Source: Elon Musk, Twitter
The efficiency of Solar Roof deployments appears to have improved over time. From the eleven days it reportedly took in late 2019, observed deployment times had fallen to as little as four days by October 2020, while Tesla claims it can now complete an installation in less than two days. Improved installation speed has likely boosted deployment volume, which tripled in Q3 according to Tesla.
Despite clear signs that the Solar Roof is seeing wider distribution than ever, few analysts have proven willing to hazard a guess as to actual installation volumes. After all, three times a very small number is still a very small number. Unfortunately, Tesla has not published any concrete installation numbers thus far, and the company has tended to demur whenever questioned on the subject.
Narrative Collides With Reality
For years, Elon Musk has spun the narrative that Tesla is not simply an electric vehicle business. Rather, Musk asserts, it is an energy company that also makes electric cars. Musk highlighted this idea yet again during Tesla’s Q2 earnings call in July:
“I can't emphasize [enough]. I think long term, Tesla Energy will be roughly the same size as Tesla Automotive."
Musk’s efforts to position Tesla as an energy company have been supported by a host of influential commentators and investors. Social Capital’s Chamath Palihapitiya, for example, has been a particularly ardent evangelist for Tesla’s energy segment. Speaking to CNBC on July 23rd, Palihapitiya laid his position out quite plainly:
“This stock is now going to represent the totality around decarbonization and sustainability, so it was really great to own this thing around cars for the first few years, I get it. But now I underwrite this stock as a push toward decarbonization, towards unregulated energy, and towards the ability for all of us to become our little micro utilities.”
By successfully positioning Tesla as an energy disruptor, its stock price can be uncoupled from the more prosaic earnings multiples garnered by other automakers. Thus far, Musk and his supporters have managed to shape the narrative quite effectively, which has played an instrumental part in elevating Tesla’s valuation to its current staggering level.

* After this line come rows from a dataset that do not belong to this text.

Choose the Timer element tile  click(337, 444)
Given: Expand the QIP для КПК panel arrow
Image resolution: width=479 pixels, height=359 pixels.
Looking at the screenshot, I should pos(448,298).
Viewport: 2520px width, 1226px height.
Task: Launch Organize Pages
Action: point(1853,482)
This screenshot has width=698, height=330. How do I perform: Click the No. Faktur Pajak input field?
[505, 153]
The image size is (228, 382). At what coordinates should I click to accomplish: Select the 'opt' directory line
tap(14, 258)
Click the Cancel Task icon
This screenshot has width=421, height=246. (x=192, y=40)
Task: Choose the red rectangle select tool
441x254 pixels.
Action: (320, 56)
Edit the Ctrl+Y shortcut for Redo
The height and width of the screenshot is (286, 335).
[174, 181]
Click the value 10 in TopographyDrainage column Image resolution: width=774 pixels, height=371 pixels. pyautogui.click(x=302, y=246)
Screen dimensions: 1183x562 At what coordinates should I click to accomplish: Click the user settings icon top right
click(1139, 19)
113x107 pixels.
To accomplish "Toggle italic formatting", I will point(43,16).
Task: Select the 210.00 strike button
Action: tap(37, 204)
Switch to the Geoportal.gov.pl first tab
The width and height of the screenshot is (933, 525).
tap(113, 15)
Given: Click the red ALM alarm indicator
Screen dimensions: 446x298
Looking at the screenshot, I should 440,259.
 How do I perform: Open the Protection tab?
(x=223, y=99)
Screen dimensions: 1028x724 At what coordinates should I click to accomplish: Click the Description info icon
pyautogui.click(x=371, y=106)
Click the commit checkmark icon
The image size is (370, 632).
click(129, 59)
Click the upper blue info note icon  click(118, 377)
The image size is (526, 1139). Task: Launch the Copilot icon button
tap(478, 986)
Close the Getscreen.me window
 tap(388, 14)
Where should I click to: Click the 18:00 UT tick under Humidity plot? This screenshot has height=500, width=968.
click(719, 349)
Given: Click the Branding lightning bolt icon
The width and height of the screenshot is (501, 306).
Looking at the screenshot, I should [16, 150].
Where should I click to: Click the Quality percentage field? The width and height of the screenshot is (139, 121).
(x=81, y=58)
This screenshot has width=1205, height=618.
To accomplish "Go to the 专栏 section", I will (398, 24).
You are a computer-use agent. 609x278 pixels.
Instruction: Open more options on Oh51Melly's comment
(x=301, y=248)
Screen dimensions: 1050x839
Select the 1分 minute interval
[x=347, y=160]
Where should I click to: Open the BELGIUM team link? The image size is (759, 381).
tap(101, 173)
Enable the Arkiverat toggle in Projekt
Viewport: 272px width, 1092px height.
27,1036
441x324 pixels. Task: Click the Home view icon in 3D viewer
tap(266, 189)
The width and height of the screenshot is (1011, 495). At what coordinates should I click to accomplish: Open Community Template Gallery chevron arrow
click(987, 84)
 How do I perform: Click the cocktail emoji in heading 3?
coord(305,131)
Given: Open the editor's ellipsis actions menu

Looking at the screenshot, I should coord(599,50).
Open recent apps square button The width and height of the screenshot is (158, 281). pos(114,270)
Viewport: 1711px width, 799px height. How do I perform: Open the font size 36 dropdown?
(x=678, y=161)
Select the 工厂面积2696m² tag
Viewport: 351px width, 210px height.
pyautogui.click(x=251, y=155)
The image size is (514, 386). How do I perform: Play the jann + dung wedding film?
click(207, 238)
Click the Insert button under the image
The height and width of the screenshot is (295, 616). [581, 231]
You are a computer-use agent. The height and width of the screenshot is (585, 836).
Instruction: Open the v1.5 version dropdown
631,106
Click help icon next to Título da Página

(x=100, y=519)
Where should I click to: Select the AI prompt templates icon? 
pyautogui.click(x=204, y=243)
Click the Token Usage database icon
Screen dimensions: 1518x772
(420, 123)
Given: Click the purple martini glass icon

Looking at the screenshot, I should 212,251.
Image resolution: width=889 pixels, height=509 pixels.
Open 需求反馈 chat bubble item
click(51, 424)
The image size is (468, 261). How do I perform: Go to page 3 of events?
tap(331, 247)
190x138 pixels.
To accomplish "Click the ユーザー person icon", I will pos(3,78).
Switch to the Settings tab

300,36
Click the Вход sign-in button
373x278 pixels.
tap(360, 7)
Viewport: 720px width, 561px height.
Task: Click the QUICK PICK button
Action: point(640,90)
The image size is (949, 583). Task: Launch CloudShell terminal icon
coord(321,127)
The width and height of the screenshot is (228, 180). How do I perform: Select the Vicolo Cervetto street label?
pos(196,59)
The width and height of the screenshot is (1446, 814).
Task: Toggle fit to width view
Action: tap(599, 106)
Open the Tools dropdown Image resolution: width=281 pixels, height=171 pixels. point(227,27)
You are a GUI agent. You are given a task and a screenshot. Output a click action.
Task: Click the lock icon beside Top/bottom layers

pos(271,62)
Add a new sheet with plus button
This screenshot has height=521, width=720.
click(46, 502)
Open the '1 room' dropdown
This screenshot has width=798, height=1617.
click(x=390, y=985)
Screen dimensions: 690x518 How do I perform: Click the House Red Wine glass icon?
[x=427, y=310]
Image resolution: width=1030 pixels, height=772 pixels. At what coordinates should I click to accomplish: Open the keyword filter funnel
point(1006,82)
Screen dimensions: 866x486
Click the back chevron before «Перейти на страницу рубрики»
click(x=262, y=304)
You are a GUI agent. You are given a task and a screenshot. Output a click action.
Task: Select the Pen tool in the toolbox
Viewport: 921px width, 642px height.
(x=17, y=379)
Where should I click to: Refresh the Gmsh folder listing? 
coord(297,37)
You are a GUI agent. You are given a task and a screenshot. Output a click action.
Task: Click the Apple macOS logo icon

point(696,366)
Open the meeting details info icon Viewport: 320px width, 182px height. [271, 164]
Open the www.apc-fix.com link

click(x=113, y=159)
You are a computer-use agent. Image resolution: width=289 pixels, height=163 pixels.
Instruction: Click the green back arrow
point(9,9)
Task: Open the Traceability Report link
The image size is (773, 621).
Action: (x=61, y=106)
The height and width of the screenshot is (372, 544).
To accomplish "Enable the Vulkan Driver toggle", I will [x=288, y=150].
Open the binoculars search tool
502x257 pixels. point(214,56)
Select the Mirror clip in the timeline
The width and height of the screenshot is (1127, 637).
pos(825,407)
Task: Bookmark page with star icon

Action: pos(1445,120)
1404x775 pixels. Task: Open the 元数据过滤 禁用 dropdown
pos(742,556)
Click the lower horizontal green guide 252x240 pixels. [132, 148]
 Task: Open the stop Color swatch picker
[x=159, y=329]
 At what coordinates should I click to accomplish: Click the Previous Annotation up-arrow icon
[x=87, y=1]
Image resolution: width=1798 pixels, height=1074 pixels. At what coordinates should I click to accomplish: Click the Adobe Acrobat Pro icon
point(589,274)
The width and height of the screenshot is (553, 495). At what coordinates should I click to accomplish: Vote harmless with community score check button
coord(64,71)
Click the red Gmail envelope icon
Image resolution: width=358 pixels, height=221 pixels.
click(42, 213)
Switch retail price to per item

In reality, however, Tesla’s solar business has failed to live up to Musk's promises of rapid growth. Even the much delayed advent of Solar Roof has failed to lift deployment numbers appreciably. That can hardly be taken as a promising sign for the future.
Investor’s Eye View
Tesla has garnered a market capitalization in excess of $600 billion thanks to incredibly effective narrative management. The company has sold the market on its energy future. But the deployment numbers do not lie.
Thus far, Tesla’s share price has managed to escape unscathed. Whether it can continue to do so will depend on investors’ continued willingness to believe what they are told rather than what the financial results show.
In the long run, reality always wins. But it can be a long wait.